The personal is, was, and always will be, political.

I wanted to learn more: to understand what internalized values, implicit biases, assumptions, and beliefs about ourselves we as women haul around, like worthless cargo, hindering the full attainment of our potential as leaders and doers—what intricate personal and cultural constructs of power, the silent sinews that bind not only our political intentions, but our work lives and even our love lives.

vote_todayParadoxically, I’ve spent most of my adult life working for justice and power for others—African Americans, poor kids, other women. Not, as Jerry Seinfeld would say, that there’s anything wrong with that. In fact, I feel blessed to have been able to make my life’s passion for social justice into my life’s work. And my path is not so different from gendered behavior regarded (and rewarded) as laudable—being nice, putting the needs of others first.

Which is the point. Fighting for others seemed worthy. Fighting for myself, or something I wanted, did not. And many younger women today tell me they experience similar reticence, even as they seek role models and mentors to teach them differently.

Yet all effective leadership is rooted in the language of power and the willingness to embrace the power one has. If women are ever to complete our staccato journey to equality, we must join the discourse and become deliberately fluent in power’s meanings and nuances.

While the men around us operate as though they own the world—because, for the most part, they do—women have to work consciously to assume that place of intentional power and agency. Women’s inner struggles parallel the pushme-pullyou history of our social and political advances.

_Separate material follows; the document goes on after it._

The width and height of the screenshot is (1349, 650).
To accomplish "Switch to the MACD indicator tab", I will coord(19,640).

It’s this relationship with power—almost a spiritual factor, rarely acknowledged by the metrics or even the philosophers, which I’ve witnessed in myself and countless other women—that fascinated me and propelled me to undertake writing my book, No Excuses, ultimately leading me to cofound Take The Lead. For until we redefine our relationship with power, we will stay stuck in our half-finished revolution.

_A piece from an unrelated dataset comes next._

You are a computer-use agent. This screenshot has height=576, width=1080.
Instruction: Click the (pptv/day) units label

And that matters for two reasons.

First, we will remain able to excuse and justify our lack of progress by pointing outward rather than owning our part of the responsibility to take the harder road of pushing forward courageously as Chisholm did.

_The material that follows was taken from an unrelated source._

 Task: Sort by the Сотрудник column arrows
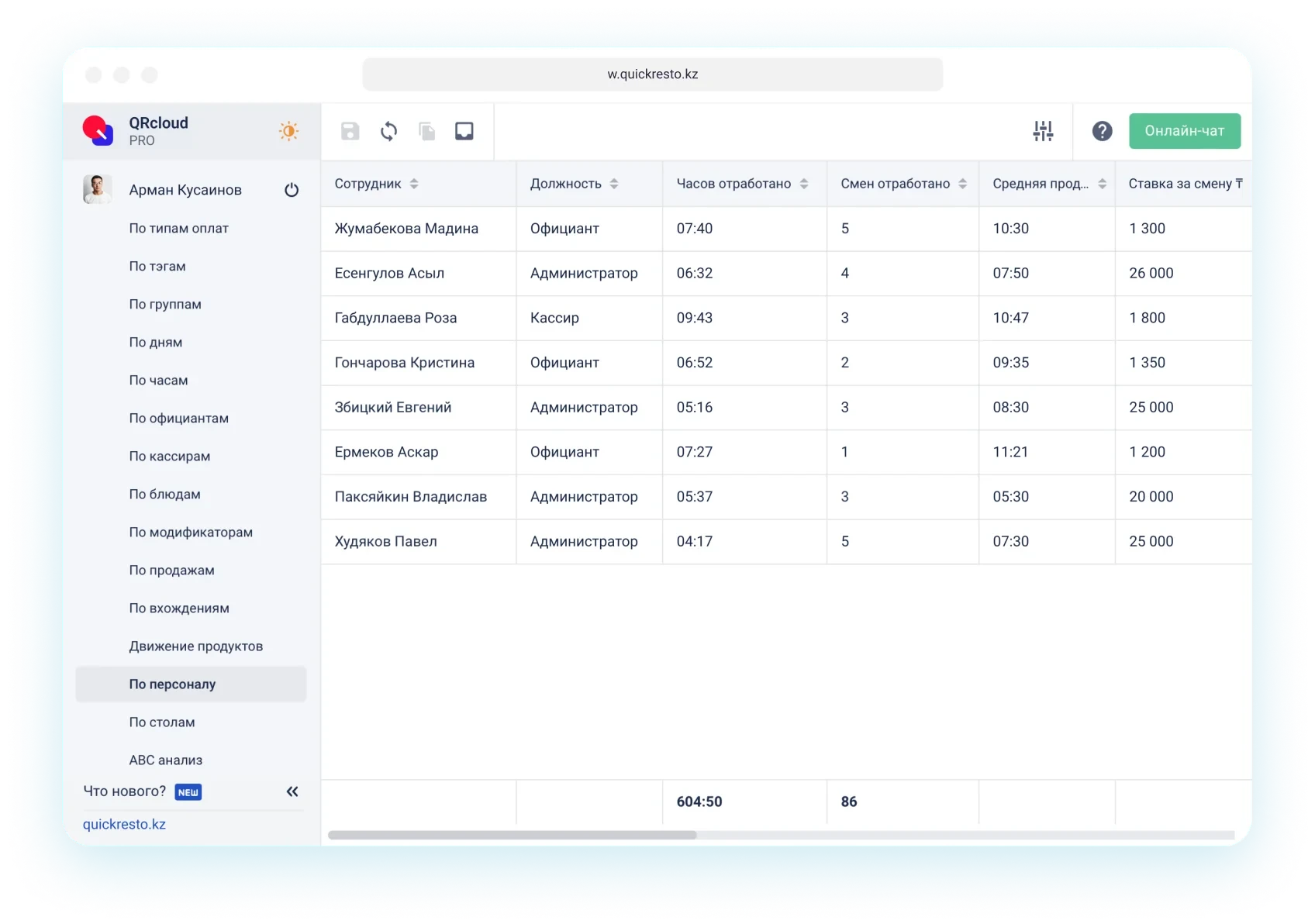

Second, until we can stand confidently in our own power, we won’t be able to lead ourselves or others with intention. If we allow that to happen, both women and men will remain constrained within lives of limited gender stereotyped possibilities, lives that keep us all from achieving our full human potential.

The Right Honorable Kim Campbell, former prime minister of Canada (and the first head of that nation’s government), put it this way: “Look, power exists. Somebody is going to have it. If you would exercise it ethically, why not you? I love power. I’m power-hungry because when I have power I can make things happen, can serve my community, can influence decisions, I can accomplish things.”

Why not you, indeed? Why not any one of us?

And if a courageous woman like Shirley Chisholm could blast through seemingly impermeable barriers to run for president half a century ago, surely each and every one of us can at a minimum honor her memory by voting today and every Election Day.